— PROVIDED TEXT —
──────────

I think you're definitely on the right track to try and tape the box as much as possible. However, I think I'd take the bike shop up in their offer of a too-small box and use it to reinforce the damaged end of yours. With a little creativity and a sharp knife (be careful!), I think you might be able to sleeve at least part of the new box over the damaged portion of the old. I've done this sometimes and with great success.

Tape does protect the cardboard from shredding, adds waterproofness, and aids skidding across a *smooth* floor...but does nothing when the boxed bike is used as a wheel chock while the plane is parked!

Also, if you lack other padding inside you can make the box much more rigid against crushing by inserting cardboard boxes between the walls through the open parts of the frame (main triangle and above the rear rack).

If you can somehow obtain some pipe lagging, that always helps to protect the tubing. Attached below is a photo of a frame I recently sold on eBay. It made it diagonally across the US with no damage by copying Thorn's basic shipping-protection scheme. I realize it is not a complete bike, but it illustrates the basic method.

──────────

— DATASET EXCERPT —
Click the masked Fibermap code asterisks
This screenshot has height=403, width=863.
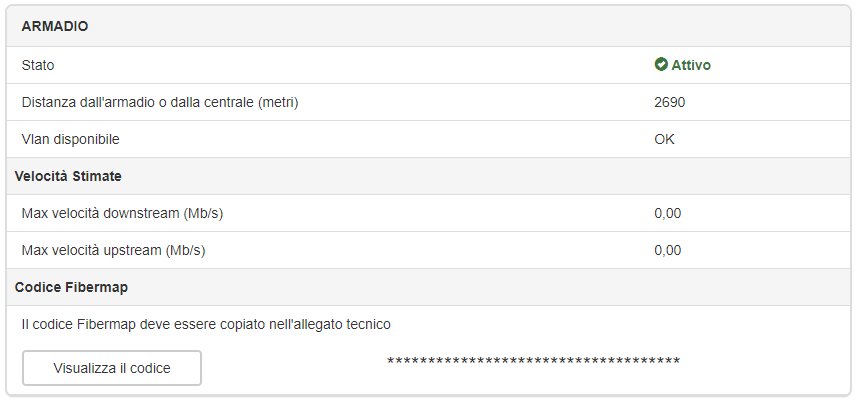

──────────

— INSTRUCTION A —
In the bike box advice, what does pipe lagging help to protect?
— INSTRUCTION B —
Quote the bike box advice from "Tape does protect" to "the basic method.".
The lines above play no part in what comes next.

— FULL OUTPUT A —
The tubing.

— FULL OUTPUT B —
Tape does protect the cardboard from shredding, adds waterproofness, and aids skidding across a *smooth* floor...but does nothing when the boxed bike is used as a wheel chock while the plane is parked!

Also, if you lack other padding inside you can make the box much more rigid against crushing by inserting cardboard boxes between the walls through the open parts of the frame (main triangle and above the rear rack).

If you can somehow obtain some pipe lagging, that always helps to protect the tubing. Attached below is a photo of a frame I recently sold on eBay. It made it diagonally across the US with no damage by copying Thorn's basic shipping-protection scheme. I realize it is not a complete bike, but it illustrates the basic method.